L’identité numérique est ce qui nous rend unique sur Internet. Le problème est qu’elle n’existe pas. Lorsque nous nous inscrivons sur un site, rien ne nous oblige à donner notre vrai nom ou notre vrai adresse (mail et physique). Le site ne vérifiera pas. Même sur un site marchand, si nous voulons rester anonyme, il suffit de payer avec une carte bancaire trouvée et de se faire livrer dans des casier automatique.
Dans ces conditions, comment ne pas tomber dans la paranoïa. C’est un fait, mais la confiance existe dans notre société. Sans confiance, nous ne pourrions pas avancer ensemble. La plupart des gens offrent donc honnêtement leurs données aux sites. Une amélioration est la cooptation, le site S sait que l’utilisateur B est réel parce qu’il est connu de l’utilisateur A qui lui même est reconnu et validé par S.

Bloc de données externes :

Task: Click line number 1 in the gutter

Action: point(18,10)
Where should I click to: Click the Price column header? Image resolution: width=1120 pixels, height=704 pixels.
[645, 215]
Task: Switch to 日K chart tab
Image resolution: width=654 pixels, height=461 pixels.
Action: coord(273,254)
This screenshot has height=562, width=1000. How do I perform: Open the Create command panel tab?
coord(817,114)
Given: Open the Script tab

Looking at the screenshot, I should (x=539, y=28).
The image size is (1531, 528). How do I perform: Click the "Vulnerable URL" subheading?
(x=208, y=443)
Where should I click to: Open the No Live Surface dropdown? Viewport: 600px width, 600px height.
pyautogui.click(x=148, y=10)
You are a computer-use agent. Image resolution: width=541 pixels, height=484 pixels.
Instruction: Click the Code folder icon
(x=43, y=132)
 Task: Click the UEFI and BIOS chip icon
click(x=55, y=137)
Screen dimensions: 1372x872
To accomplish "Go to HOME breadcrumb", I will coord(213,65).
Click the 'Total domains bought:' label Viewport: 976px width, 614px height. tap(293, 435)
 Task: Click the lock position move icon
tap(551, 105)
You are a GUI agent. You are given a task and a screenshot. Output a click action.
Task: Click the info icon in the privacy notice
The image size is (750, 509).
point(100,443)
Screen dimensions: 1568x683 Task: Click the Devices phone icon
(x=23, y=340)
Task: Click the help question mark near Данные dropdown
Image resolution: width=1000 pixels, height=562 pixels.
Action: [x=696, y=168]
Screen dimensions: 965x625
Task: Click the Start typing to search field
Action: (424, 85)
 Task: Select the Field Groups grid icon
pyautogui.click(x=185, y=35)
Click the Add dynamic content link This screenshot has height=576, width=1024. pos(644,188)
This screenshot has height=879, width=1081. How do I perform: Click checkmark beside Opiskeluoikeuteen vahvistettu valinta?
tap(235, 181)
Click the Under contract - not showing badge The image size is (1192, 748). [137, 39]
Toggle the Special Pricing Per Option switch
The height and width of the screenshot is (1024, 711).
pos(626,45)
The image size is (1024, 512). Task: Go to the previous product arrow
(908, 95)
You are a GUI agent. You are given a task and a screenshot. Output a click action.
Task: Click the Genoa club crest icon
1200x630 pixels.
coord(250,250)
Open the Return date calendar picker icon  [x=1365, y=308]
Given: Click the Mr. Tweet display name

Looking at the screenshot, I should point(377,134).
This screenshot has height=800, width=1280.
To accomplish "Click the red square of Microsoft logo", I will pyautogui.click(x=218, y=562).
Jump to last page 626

C’est ce système qui a été utilisé par Facebook (FB). Ne voulant pas d’utilisateurs anonymes, FB s’assure de la réalité de ces utilisateurs par rapport à leurs cercles d’amis et à la réalité de leurs relations. Cette réalité s’exprime par les textes, les photos et les vidéos postés sur le profil de l’utilisateur. Je suppose que chaque compte à aussi une note de crédibilité puisque les conditions d’accès à FB ont depuis été assouplies.
Utilisateurs reconnus et nombreuses photos, en 2011, FB a proposé un algorithme de reconnaissance des visages. En postant une photo, il devient possible d’associer un nom sur chaque visage. Le propriétaire du compte valide les déductions de FB et enrichi la base de données. À partir de là, on peut commencer à s’inquiéter. Si FB vous reconnaît sur une photo en boîte de nuit alors que vous êtes en arrêt maladie …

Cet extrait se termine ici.